PHILADELPHIA (CBS) -- Springtime is PSSA (Pennsylvania System of School Assessment) testing time for students across Pennsylvania, and administrators will go to great lengths to see an improvement in their respective results.

Today, a school in Frankford held a pre-test rally for students in grades three through six.

This was not your normal pep rally, not by a long shot.  Students at Smedley Elementary School, run by  Mastery Charter Schools, were whipped into a pre-game lather by the Sixers' Flight Squad and representatives from Wells Fargo, their Adopt-a-School benefactor.

It's all part of today's high-stakes world of student assessment testing.

"We wanted to have the kids have a chance to smile before tomorrow," said Smedley School principal Brian McLaughlin.  "There's a lot of pressure and stress that goes into state testing, but this was an opportunity to just be silly and celebrate all their hard work."

Since the tests in large part mean more for the schools than the students, a growing number of parents are rebelling and opting out of the PSSA testing for their kids. McLaughlin believes that, down the road, there will be significant changes in the way students are assessed.

The number of Pennsylvania charter schools meeting testing benchmarks dipped after the federal government ordered that test scores be recalculated.

Statewide, 50.3 percent of traditional public schools and 60.9 percent of districts met 2011-12 PSSA testing targets.

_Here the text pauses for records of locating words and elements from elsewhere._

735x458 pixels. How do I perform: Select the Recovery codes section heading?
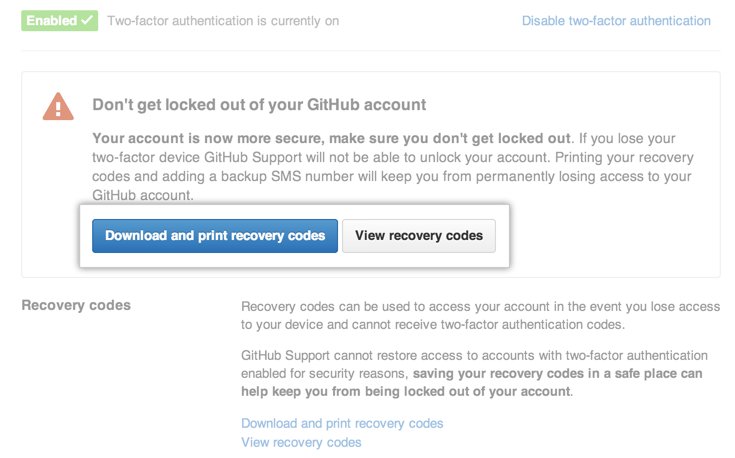click(76, 304)
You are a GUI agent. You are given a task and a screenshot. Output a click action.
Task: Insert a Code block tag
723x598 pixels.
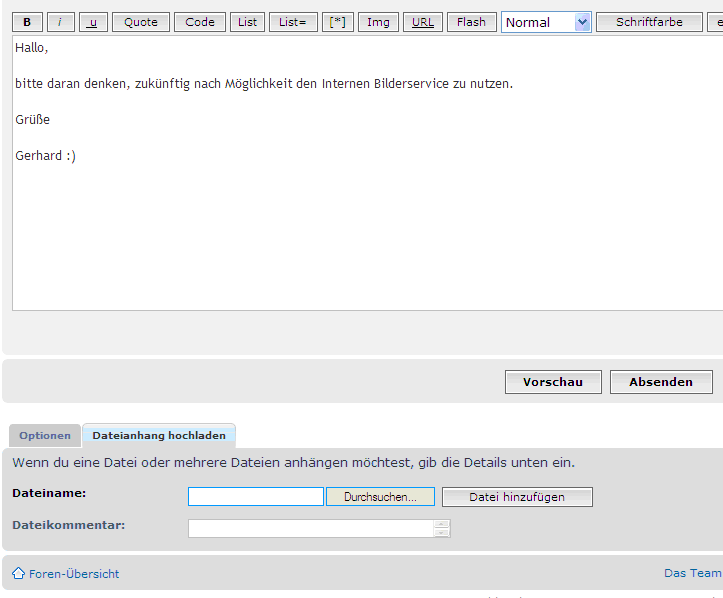pos(200,22)
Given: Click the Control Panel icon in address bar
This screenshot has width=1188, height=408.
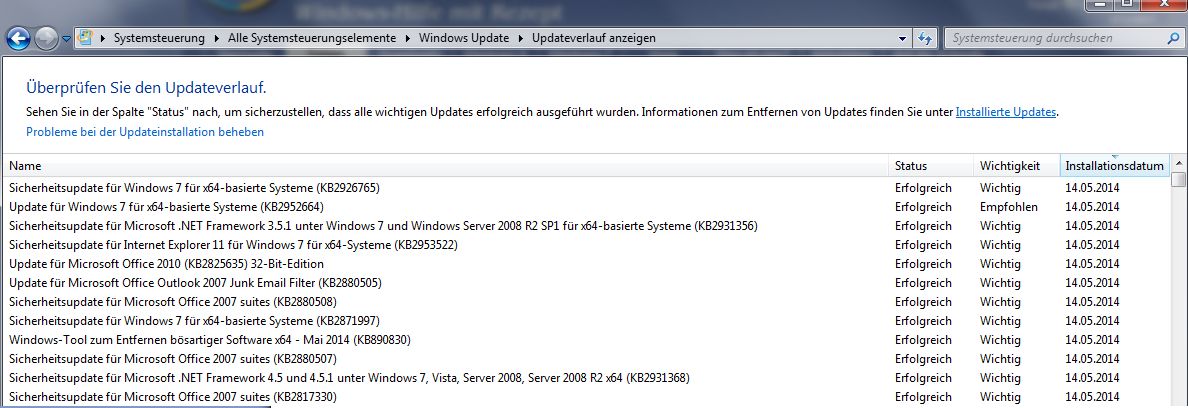Looking at the screenshot, I should pos(86,38).
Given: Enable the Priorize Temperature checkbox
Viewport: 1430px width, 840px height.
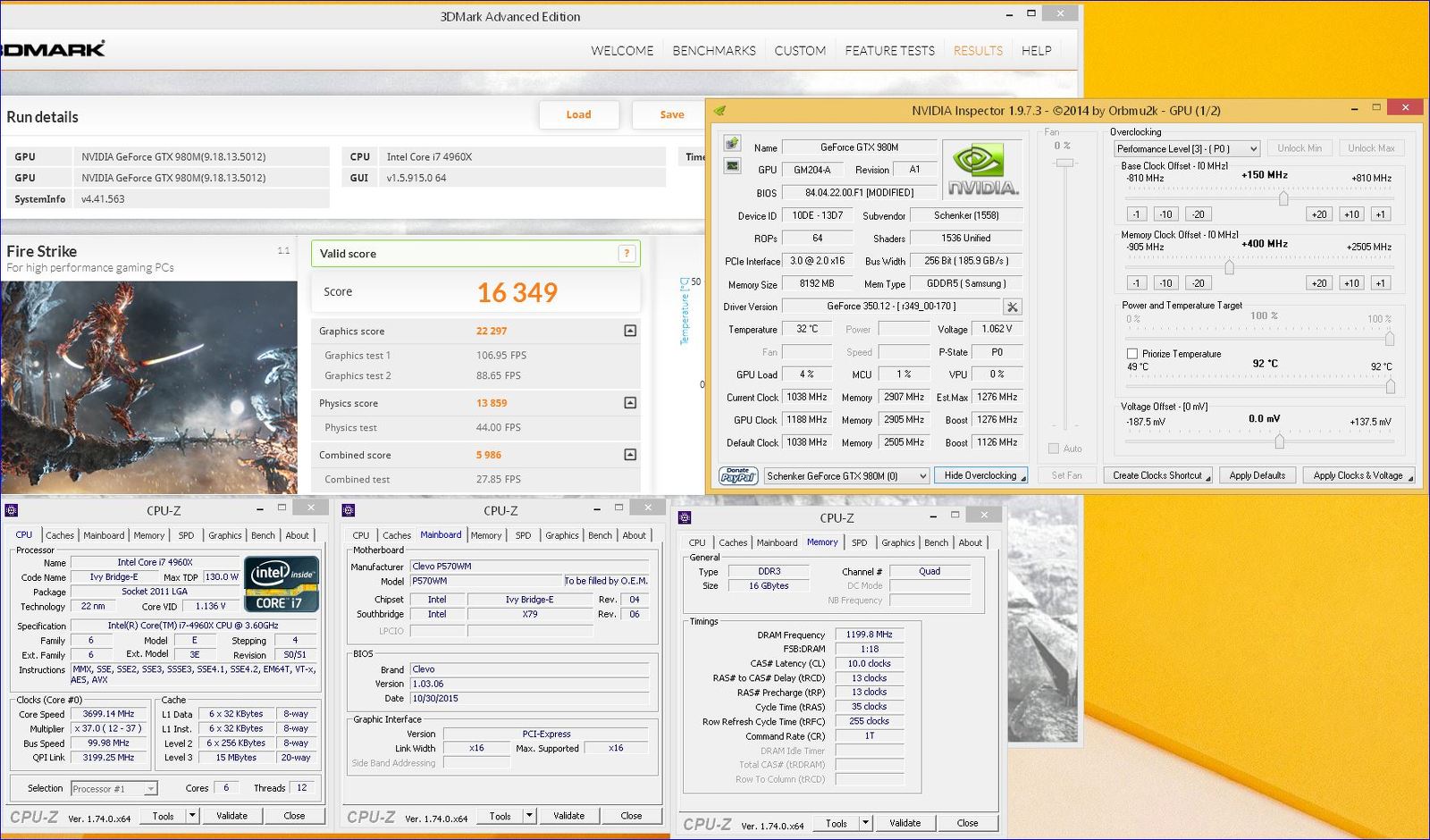Looking at the screenshot, I should tap(1132, 354).
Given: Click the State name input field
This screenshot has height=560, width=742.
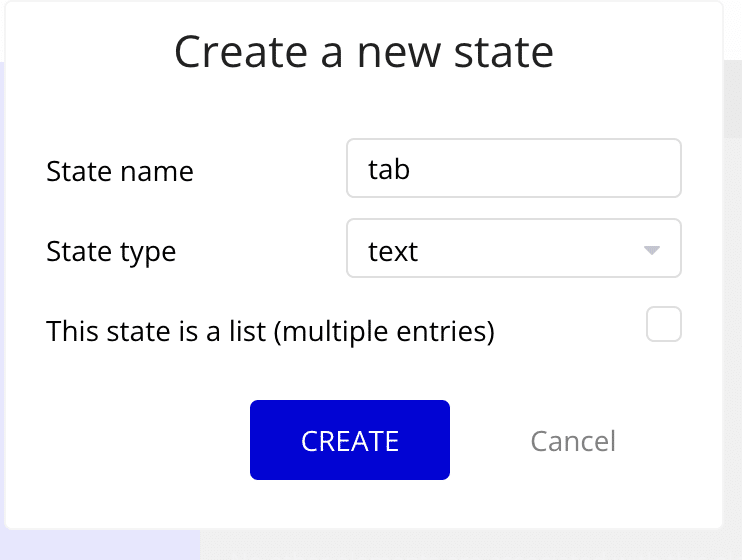Looking at the screenshot, I should coord(513,168).
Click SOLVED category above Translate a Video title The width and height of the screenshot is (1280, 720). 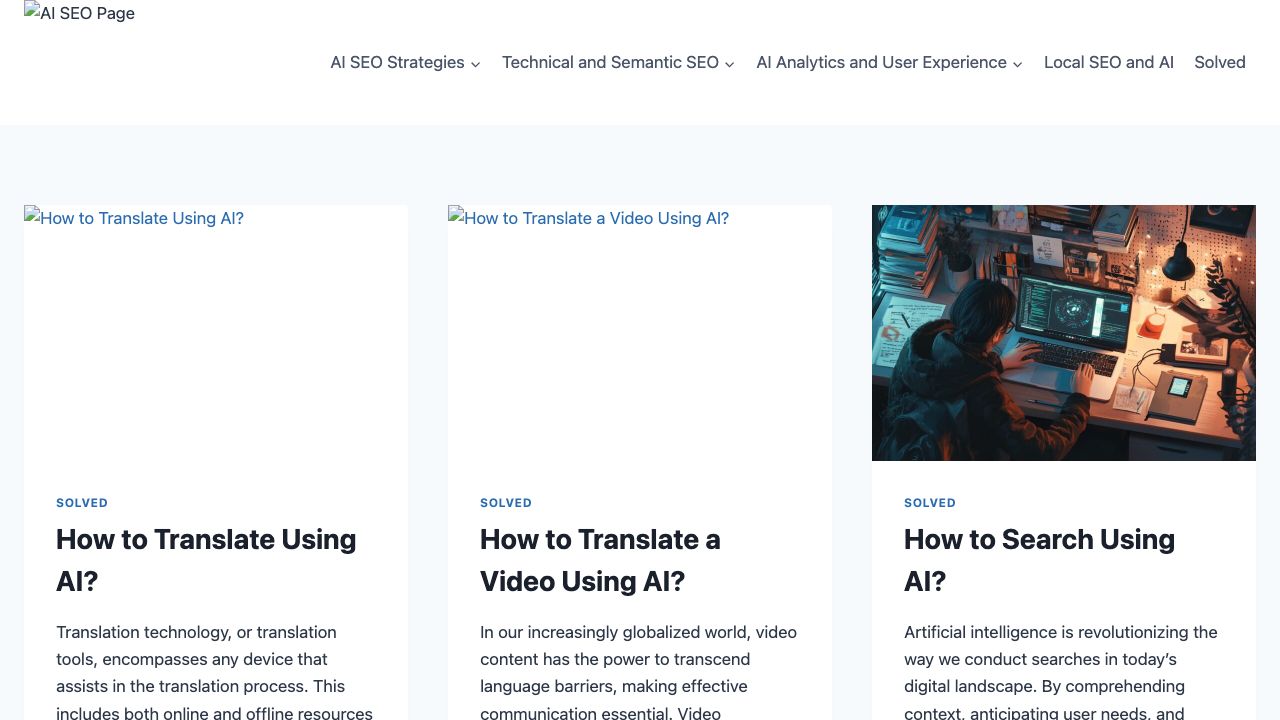tap(506, 503)
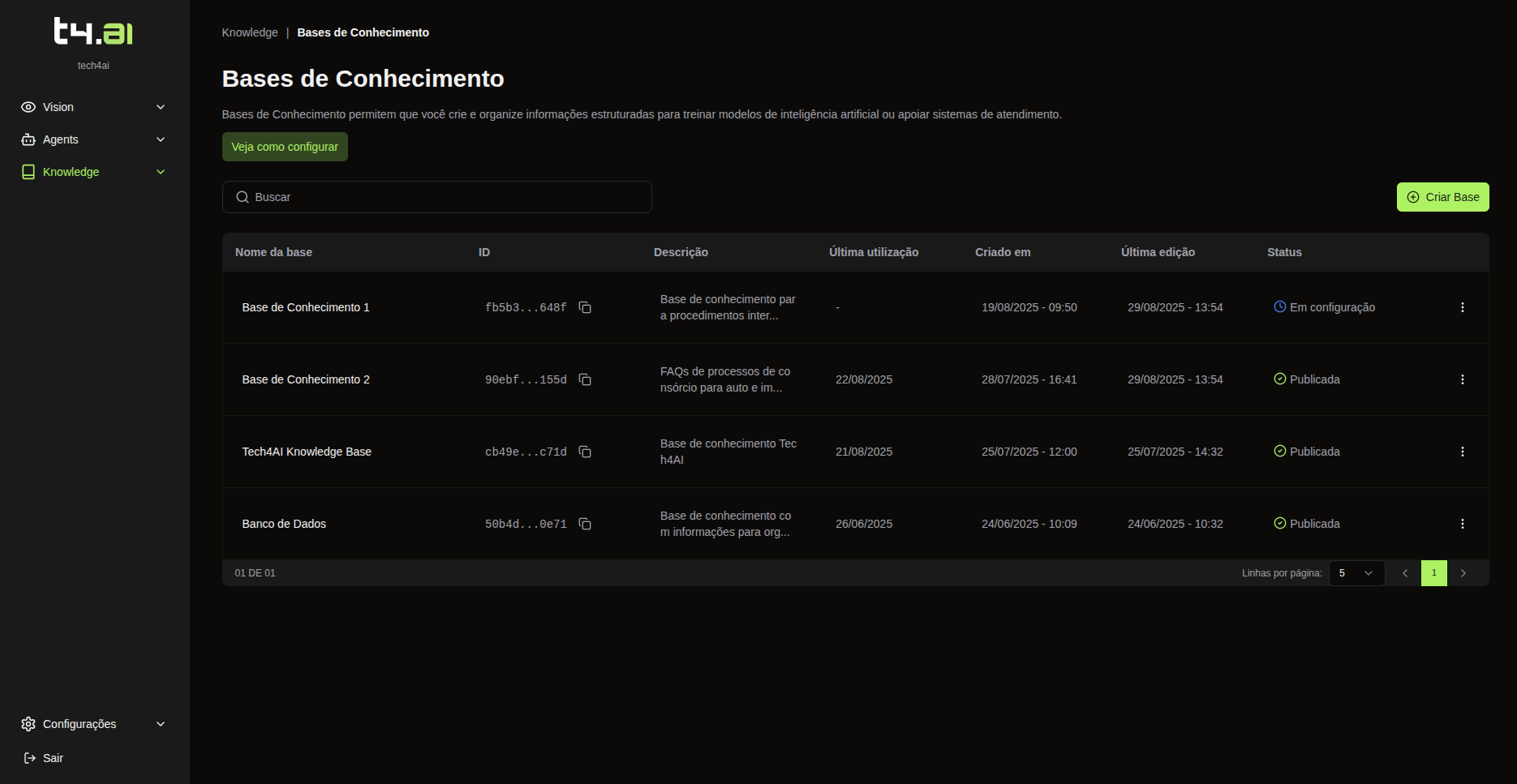Click the Vision eye icon in sidebar
The image size is (1517, 784).
pyautogui.click(x=28, y=106)
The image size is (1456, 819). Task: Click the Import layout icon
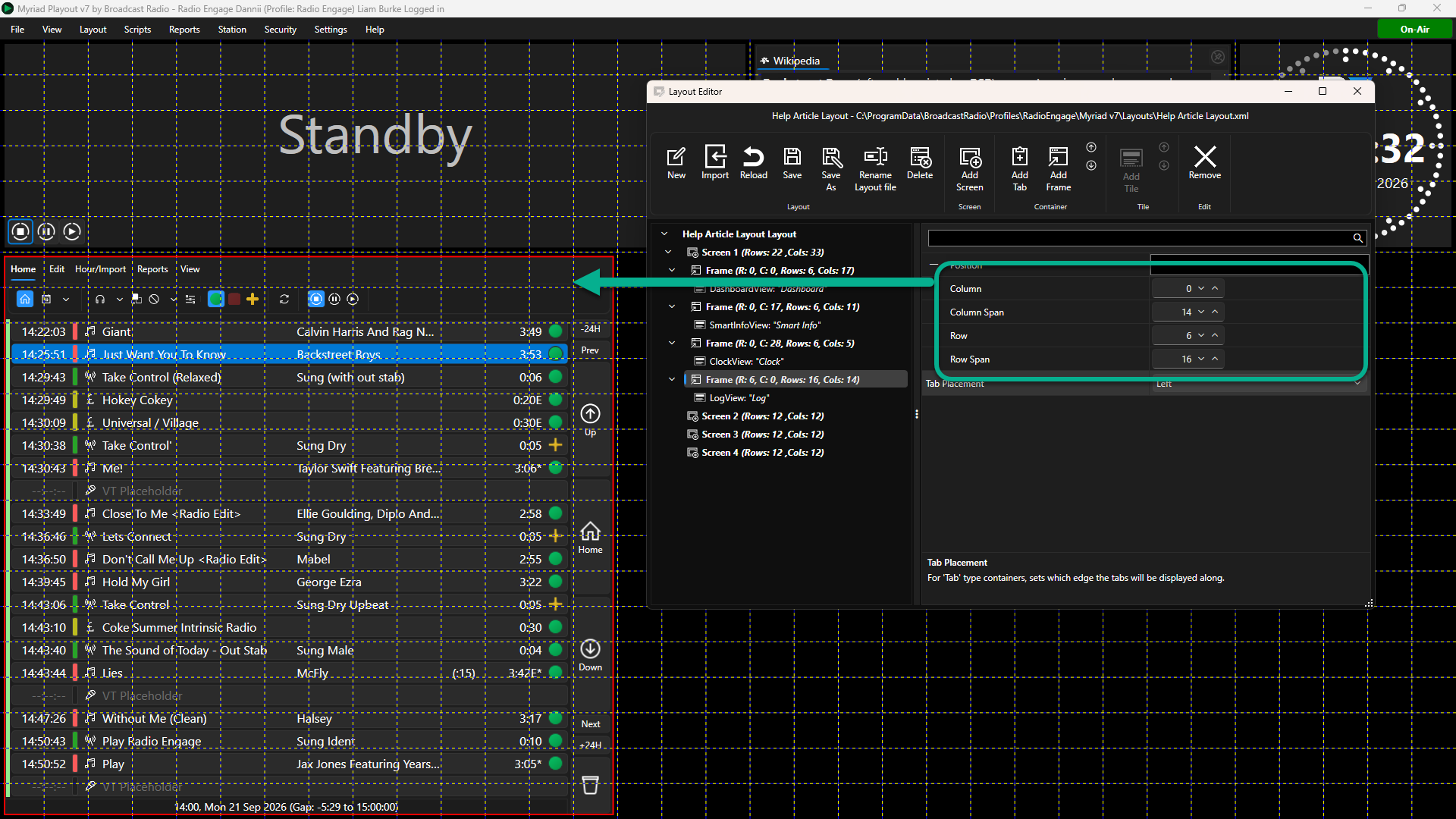tap(714, 162)
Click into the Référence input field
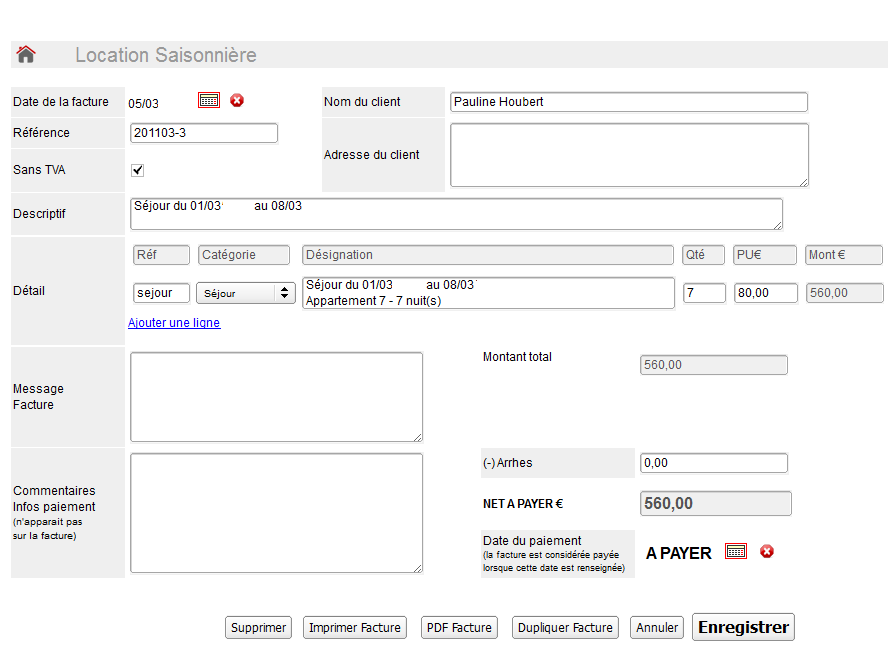Image resolution: width=888 pixels, height=660 pixels. tap(204, 133)
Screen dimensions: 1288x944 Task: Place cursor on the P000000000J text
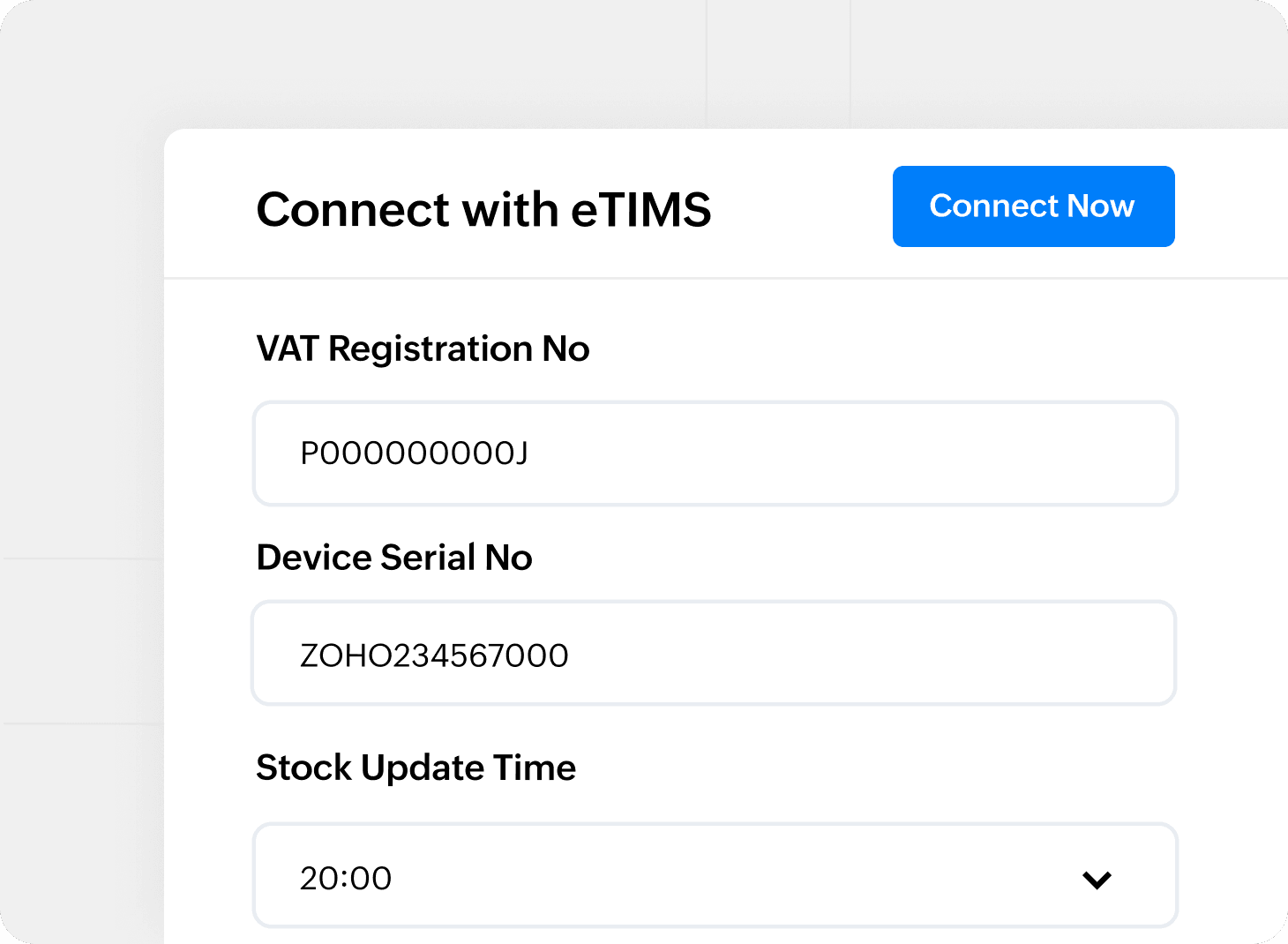coord(414,453)
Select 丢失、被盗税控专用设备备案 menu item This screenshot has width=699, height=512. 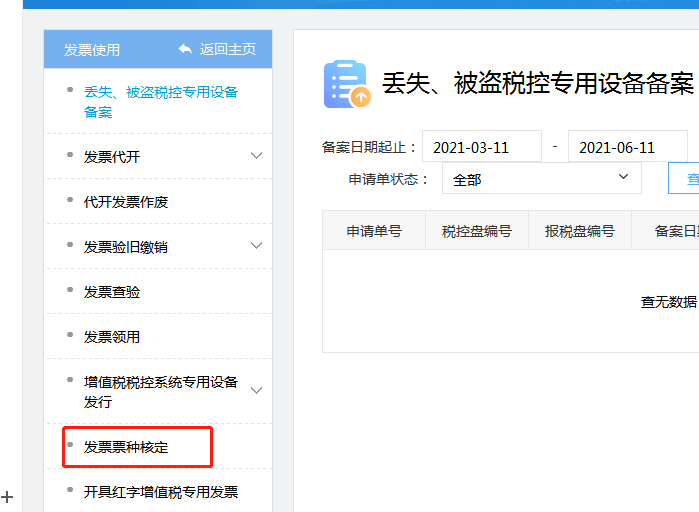click(x=160, y=102)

Initially, 77 of the state's 144 charter and cyber schools did, but that figure fell to 43, or 28 percent of schools, with the new calculations.

The Pennsylvania Department of Education began applying a new grading system to charter and cyber school tests in 2011-12 without federal approval.

In November, the US Department of Education rejected the state's bid to measure charters and school districts' compliance with the "No Child Left Behind" Act in the same way and ordered that the scores be redone.